Background/aims: The coronavirus disease 2019 pandemic has affected the worldwide practice of upper gastrointestinal endoscopy. Here we designed a modified N95 respirator with a channel for endoscope insertion and evaluated its efficacy in upper gastrointestinal endoscopy.
Methods: Thirty patients scheduled for upper gastrointestinal endoscopy were randomized into the modified N95 (n=15) or control (n=15) group. The mask was placed on the patient after anesthesia administration and particles were counted every minute before (baseline) and during the procedure by a TSI AeroTrak particle counter (9306-04; TSI Inc.) and categorized by size (0.3, 0.5, 1, 3, 5, and 10 µm). Differences in particle counts between time points were recorded.

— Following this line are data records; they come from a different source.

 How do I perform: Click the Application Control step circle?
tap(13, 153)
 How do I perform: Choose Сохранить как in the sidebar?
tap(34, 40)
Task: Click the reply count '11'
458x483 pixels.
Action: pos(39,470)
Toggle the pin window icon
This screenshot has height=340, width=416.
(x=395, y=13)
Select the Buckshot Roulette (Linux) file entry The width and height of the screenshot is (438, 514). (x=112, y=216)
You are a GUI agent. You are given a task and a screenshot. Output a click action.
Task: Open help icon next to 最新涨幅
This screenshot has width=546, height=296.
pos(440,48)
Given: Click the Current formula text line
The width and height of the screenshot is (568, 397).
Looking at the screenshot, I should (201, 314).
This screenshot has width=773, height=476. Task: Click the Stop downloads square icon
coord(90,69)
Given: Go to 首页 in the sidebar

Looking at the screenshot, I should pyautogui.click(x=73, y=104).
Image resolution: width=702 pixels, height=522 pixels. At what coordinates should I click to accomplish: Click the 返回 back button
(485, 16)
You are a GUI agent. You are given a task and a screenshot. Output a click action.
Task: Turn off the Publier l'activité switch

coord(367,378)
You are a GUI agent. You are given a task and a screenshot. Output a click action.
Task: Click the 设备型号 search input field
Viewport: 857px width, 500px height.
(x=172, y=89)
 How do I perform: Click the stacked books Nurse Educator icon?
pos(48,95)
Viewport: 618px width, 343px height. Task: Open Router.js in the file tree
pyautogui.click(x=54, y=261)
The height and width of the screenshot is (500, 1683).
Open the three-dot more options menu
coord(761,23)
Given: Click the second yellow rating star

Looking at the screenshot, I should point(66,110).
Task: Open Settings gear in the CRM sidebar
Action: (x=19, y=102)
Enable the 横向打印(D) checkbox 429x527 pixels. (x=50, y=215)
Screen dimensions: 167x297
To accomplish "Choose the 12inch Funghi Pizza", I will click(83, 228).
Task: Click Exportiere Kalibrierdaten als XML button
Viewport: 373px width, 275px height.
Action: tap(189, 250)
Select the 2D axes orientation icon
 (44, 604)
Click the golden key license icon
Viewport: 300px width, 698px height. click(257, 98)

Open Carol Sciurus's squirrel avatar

Results: During the procedure, the modified N95 group displayed significantly smaller overall particle sizes than the control group (median [interquartile range], 231 [54-385] vs. 579 [213-1,379]×103/m3; p=0.056). However, the intervention group had a significant decrease in 0.3-µm particles (68 [-25-185] vs. 242 [72-588]×103/m3; p=0.045). No adverse events occurred in either group. The device did not cause any inconvenience to the endoscopists or patients.
Conclusions: This modified N95 respirator reduced the number of particles, especially 0.3-µm particles, generated during upper gastrointestinal endoscopy.
Keywords: Aerosols; COVID-19; Endoscopy; Gastroscopy; N95 respirators.